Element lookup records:
***

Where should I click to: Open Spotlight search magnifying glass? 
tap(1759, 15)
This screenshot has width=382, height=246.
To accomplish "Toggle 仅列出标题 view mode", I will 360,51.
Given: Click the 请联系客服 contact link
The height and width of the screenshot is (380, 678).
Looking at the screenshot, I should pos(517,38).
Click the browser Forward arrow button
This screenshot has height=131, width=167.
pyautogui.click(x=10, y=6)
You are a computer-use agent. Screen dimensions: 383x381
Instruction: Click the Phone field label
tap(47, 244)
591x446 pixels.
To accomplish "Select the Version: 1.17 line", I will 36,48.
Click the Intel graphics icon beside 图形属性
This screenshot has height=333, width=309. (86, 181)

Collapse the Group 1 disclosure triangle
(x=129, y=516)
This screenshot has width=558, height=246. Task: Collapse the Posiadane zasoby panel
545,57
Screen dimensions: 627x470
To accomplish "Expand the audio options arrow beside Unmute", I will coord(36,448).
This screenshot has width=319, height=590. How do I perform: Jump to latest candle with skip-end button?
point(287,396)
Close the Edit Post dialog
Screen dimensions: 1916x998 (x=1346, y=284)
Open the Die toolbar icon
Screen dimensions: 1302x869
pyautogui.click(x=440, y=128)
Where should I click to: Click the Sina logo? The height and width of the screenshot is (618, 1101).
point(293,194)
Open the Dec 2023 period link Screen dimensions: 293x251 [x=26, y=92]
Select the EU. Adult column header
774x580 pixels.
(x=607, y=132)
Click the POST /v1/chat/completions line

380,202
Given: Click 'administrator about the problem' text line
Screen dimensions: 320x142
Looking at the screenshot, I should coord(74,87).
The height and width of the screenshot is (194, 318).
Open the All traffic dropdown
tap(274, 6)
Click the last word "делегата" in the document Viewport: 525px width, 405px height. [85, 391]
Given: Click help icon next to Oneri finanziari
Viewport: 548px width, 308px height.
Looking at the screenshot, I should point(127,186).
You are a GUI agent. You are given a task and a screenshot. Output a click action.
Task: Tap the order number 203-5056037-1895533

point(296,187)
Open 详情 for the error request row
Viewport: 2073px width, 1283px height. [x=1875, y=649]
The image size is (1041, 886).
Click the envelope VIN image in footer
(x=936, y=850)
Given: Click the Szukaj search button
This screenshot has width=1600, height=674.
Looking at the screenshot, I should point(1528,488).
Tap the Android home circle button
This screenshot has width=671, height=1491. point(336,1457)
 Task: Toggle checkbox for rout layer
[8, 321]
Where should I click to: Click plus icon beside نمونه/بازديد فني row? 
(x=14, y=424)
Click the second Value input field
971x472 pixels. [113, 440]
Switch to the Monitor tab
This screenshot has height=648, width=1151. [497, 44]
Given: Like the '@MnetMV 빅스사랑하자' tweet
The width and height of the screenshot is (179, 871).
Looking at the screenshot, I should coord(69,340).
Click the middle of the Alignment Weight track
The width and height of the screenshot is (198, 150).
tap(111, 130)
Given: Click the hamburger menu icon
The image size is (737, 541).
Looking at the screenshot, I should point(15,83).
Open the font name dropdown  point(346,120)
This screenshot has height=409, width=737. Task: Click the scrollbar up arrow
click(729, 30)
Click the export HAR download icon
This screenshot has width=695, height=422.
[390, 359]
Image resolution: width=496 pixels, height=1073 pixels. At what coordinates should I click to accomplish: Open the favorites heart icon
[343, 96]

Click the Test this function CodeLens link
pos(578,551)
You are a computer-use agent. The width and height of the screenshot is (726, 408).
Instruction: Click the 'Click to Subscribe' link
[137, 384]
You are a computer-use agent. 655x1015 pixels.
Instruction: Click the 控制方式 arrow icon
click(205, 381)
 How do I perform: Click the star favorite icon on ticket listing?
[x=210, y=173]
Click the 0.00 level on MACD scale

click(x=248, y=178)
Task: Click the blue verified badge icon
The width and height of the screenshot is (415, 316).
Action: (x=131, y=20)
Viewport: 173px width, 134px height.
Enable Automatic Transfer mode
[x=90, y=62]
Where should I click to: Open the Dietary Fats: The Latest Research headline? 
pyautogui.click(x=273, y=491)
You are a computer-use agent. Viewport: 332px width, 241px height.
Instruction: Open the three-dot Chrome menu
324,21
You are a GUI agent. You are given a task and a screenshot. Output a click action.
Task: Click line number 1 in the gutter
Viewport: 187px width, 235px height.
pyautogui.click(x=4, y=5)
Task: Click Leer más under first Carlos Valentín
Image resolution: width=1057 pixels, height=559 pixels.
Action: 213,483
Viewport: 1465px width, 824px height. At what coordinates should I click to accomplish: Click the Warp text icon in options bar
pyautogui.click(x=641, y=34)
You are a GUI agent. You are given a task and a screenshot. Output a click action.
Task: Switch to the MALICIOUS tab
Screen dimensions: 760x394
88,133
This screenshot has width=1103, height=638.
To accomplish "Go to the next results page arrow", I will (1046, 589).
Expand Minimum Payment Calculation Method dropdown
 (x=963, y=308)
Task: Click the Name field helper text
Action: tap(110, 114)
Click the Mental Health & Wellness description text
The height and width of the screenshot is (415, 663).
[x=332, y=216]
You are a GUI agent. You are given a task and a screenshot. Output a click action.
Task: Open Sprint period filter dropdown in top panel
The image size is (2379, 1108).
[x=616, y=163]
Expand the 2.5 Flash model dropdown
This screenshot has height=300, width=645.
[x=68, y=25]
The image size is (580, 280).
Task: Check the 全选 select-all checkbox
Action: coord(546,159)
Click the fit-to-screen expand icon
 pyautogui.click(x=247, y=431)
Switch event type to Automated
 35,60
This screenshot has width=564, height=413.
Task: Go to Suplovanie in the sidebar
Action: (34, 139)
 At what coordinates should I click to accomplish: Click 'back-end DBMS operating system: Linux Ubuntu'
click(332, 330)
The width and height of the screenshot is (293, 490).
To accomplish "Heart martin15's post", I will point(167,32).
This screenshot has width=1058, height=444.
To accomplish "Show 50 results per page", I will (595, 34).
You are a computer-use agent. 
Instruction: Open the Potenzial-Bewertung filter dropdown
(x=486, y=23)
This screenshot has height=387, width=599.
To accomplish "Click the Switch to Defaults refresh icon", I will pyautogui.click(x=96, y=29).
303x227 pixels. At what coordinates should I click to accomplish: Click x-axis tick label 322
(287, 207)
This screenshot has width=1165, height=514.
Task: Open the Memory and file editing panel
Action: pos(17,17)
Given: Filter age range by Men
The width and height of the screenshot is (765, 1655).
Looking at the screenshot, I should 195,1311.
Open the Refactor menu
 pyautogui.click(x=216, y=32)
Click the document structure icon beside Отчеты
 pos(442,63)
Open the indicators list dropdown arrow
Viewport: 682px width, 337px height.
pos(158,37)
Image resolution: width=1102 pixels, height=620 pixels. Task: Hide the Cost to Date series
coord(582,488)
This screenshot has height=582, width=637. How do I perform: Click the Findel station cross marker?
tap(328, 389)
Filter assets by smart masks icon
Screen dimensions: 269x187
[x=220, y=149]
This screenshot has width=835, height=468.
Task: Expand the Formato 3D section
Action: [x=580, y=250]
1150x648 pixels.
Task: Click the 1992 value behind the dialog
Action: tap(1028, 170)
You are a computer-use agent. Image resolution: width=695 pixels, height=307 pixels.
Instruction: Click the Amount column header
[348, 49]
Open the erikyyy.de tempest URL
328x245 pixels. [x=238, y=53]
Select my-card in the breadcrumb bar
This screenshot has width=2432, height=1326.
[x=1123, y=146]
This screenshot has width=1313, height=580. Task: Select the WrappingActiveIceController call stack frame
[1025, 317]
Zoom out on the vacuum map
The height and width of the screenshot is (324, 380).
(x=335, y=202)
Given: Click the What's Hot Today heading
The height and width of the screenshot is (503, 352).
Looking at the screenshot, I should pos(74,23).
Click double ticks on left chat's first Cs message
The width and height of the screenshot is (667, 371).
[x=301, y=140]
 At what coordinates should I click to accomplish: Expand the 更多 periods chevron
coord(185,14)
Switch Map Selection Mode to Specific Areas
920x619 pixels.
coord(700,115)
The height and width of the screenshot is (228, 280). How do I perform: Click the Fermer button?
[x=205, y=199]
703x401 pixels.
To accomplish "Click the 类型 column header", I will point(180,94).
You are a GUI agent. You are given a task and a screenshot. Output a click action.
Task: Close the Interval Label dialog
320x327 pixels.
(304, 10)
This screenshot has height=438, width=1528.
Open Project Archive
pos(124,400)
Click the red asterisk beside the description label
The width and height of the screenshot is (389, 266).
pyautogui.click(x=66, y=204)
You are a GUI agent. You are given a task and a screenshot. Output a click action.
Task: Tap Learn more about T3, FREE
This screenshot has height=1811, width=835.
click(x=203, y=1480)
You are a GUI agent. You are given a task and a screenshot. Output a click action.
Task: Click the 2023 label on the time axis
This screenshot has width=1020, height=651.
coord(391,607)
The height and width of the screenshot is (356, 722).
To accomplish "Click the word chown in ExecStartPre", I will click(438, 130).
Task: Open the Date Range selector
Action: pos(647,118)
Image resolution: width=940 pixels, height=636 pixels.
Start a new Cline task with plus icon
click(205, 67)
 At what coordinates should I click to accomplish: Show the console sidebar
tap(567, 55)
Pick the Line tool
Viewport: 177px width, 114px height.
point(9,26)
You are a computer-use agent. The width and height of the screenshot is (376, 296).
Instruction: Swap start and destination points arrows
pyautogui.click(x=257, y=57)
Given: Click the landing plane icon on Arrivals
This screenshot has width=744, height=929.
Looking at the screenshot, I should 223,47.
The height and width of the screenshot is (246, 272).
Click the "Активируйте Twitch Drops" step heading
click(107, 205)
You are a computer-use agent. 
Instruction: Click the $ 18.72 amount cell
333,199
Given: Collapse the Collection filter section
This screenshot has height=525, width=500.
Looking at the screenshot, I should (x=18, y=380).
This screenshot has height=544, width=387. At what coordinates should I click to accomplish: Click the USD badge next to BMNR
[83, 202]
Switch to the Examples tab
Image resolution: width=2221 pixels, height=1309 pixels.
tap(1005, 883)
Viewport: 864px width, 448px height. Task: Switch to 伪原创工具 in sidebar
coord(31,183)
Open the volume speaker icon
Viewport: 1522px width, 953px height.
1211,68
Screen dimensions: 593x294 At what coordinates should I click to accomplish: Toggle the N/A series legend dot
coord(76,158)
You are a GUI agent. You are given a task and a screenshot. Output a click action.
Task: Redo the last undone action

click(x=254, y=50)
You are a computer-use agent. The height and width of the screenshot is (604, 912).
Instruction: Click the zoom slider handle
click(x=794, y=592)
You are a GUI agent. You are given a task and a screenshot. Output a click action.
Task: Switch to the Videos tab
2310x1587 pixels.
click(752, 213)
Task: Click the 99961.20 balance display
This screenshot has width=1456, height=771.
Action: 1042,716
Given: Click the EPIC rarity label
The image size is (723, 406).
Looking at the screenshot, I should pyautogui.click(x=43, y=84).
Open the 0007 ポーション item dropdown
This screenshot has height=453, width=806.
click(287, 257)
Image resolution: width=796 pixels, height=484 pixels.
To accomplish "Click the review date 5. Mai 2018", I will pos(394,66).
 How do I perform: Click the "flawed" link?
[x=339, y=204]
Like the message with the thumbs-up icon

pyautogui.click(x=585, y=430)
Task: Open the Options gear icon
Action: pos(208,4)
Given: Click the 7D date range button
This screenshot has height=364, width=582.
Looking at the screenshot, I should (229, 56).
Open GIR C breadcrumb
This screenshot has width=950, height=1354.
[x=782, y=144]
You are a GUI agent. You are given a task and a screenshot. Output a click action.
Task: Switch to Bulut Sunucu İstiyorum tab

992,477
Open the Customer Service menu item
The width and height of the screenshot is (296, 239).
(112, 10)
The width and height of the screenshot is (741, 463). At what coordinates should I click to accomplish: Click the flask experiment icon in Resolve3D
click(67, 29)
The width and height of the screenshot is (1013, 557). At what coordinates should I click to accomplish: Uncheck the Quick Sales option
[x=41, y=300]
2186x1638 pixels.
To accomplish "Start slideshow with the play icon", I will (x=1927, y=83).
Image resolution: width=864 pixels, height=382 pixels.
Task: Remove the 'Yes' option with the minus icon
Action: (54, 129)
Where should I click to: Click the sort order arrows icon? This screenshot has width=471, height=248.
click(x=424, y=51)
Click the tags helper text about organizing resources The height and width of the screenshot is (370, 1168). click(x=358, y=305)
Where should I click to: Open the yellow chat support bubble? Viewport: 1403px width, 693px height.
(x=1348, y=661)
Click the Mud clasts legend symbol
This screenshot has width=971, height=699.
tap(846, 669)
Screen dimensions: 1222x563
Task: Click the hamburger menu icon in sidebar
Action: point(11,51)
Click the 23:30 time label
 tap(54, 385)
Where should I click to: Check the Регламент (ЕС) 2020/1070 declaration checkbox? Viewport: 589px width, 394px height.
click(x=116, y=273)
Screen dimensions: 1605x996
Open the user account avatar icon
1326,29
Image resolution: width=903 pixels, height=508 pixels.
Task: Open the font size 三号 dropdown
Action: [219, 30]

***

Problem to work on: Copy out the material word for word, from its first line up to and including the line containing "point(287,396)".

Solution for this task:
Where should I click to: Open Spotlight search magnifying glass? 
tap(1759, 15)
This screenshot has width=382, height=246.
To accomplish "Toggle 仅列出标题 view mode", I will 360,51.
Given: Click the 请联系客服 contact link
The height and width of the screenshot is (380, 678).
Looking at the screenshot, I should pos(517,38).
Click the browser Forward arrow button
This screenshot has height=131, width=167.
pyautogui.click(x=10, y=6)
You are a computer-use agent. Screen dimensions: 383x381
Instruction: Click the Phone field label
tap(47, 244)
591x446 pixels.
To accomplish "Select the Version: 1.17 line", I will 36,48.
Click the Intel graphics icon beside 图形属性
This screenshot has height=333, width=309. (86, 181)

Collapse the Group 1 disclosure triangle
(x=129, y=516)
This screenshot has width=558, height=246. Task: Collapse the Posiadane zasoby panel
545,57
Screen dimensions: 627x470
To accomplish "Expand the audio options arrow beside Unmute", I will coord(36,448).
This screenshot has width=319, height=590. How do I perform: Jump to latest candle with skip-end button?
point(287,396)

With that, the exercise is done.